Price of Steel Could Jump Under Proposed Tariffs
US seeks anti-dumping duties against steel from 19 nations
SIX months ago the price of leaded hot-rolled bar was $500 a ton. Although demand for this steel, used in the auto industry, is far from robust, the price today is closer to $600.
The reason for the price rise: The Commerce Department declared foreign producers were dumping the steel, a practice of selling a product abroad at prices lower than fair value. The ruling allowed domestic producers to raise prices because of new tariffs on imported steel.
On Wednesday, the Commerce Department made a preliminary decision that steel mills in 19 countries were dumping other more-common types of steel: flat-rolled products that are mainly used in the cars and appliances. As a result of the finding, the agency proposed tacking on duties as high as 109 percent.
Last Friday, both LTV Corporation and US Steel raised prices on flat-rolled products by $20 a ton or 3 to 5 percent, effective April 4. The price hike, which analysts expect to hold, came despite the fact the industry is operating at 80 percent of capacity.
"There could be some panic by the service centers [wholesale buyers of steel], and end users could be concerned that a shortage could develop," says Fred Lamesch, president of Trade Arbed, a Luxembourg steel company. "If they all try to buy enough to cover themselves, the domestic mills could get booked out and prices could go through the roof."
Although the decision stems from Bush administration policies, it is being treated abroad as a Clinton administration decision. Hence the ruling is likely to push trade policy closer to President Clinton's front burner. The European Community called the action "unwarranted and wholly disproportionate" and said it would seek urgent consultations with the United States at the General Agreement on Tariffs and Trade organization in Geneva.
The duties hit some countries harder than others.
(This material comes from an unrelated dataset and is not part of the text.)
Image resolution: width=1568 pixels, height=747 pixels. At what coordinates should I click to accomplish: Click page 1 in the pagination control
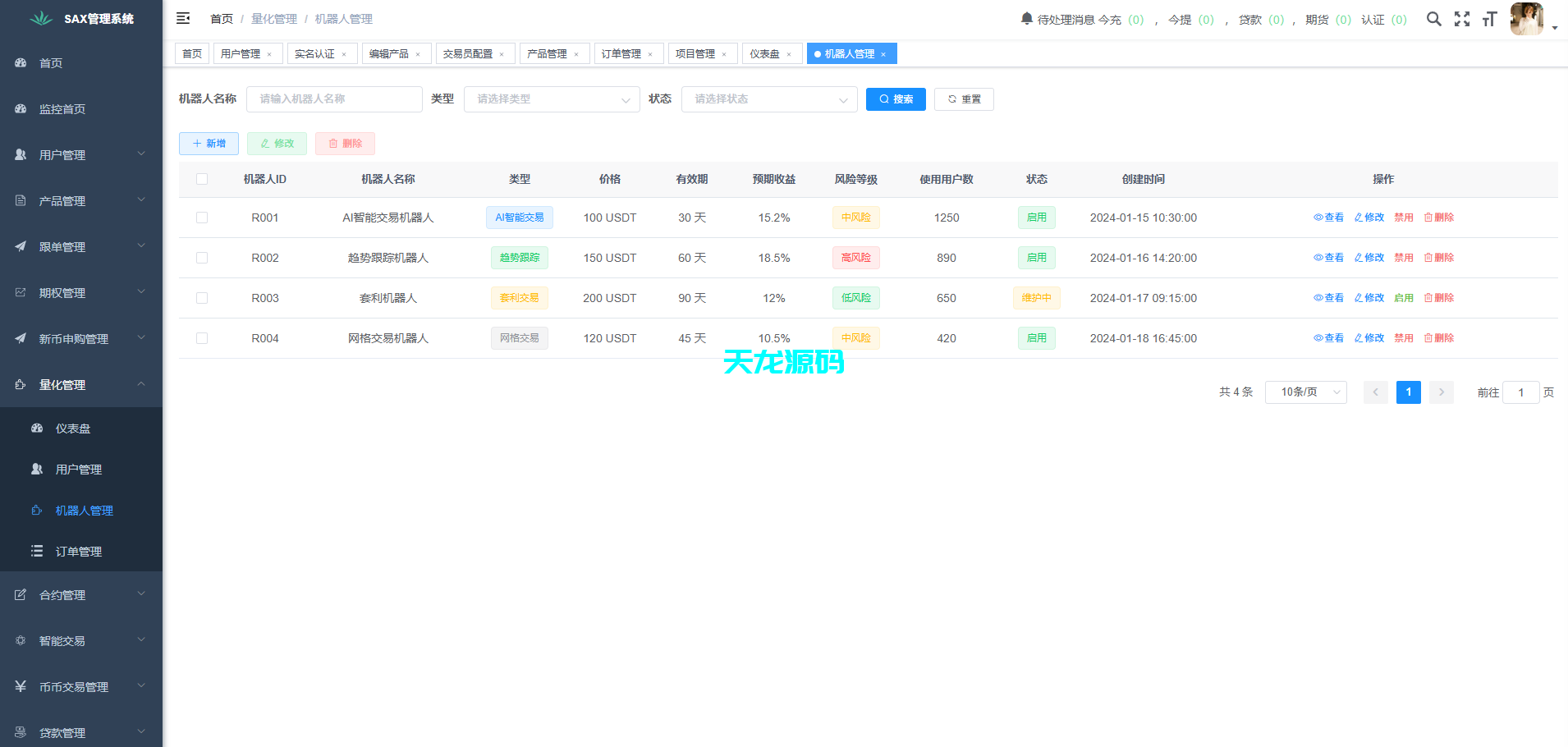coord(1409,392)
Most steel products from Belgium and Canada received small tariff increases. But Japanese, Brazilian, Mexican, Spanish, British, and French steel products were assessed large duties. Nippon Steel, for example, will have a 27-percent duty added to its corrosion-resistant steel, while the British Steel Corporation will have a 109- percent tariff added to its plate steel exports.
"The tariffs will virtually eliminate a lot of producers from the US market," says Mr. Lamesch, who estimates any duty above 10 percent will prevent a company from competing in the US.
The decision comes at a time when foreign steel imports are shrinking. Last March, foreign steel was 20 percent of the US market. Foreign companies had a voluntary restraint agreement (VRA) to maintain their exports at that level. But negotiations for a new accord broke down. Since then the foreign share of the market has shrunk to 17 percent.
John Griffin, the president of the American Institute for International Steel Inc. (AIIS), a lobbying group, said the Commerce finding is based on "distorted exchange rates." He says the German mark had fallen enough to reduce dumping margins by about 12 percent. Yet the dumping duty on some German steel was as high as 29 percent.
The Commerce decision may push the industry back into negotiations over new VRAs. Erwin Klein, a director of the AIIS, expects the talks to resume in February or March. The US industry may be forced into the negotiations to avoid retaliation by foreign countries.
Both Canadian and Mexican steel producers have filed dumping charges in their own countries against US steel.
The Clinton administration appears to support the finding. Commerce Secretary Ron Brown, in a statement issued with the ruling, said. "The administration fully supports the rights of the domestic industry to obtain relief from unfair trade practices under US laws and will make sure that these laws are enforced in a fair and effective manner."
The decision may result in some strange dislocations. USX Corporation, the parent of US Steel, buys hot-rolled steel products from Posco, a South Korean manufacturer, to supply a California rolling mill that is a joint venture with USX. On Wednesday, the Commerce Department added a 30-percent tariff to Posco's hot-rolled steel. If the tariff sticks, USX may have to ship in steel from other US suppliers, adding to costs. US Steel was one of 11 domestic producers that filed the dumping suit.
The Commerce Department will make a final decision on six of the countries on April 12 and then will finish its process by mid-June. If the final determination agrees with the preliminary finding, the International Trade Commission has 45 days to decide if the imports have materially injured the US industry.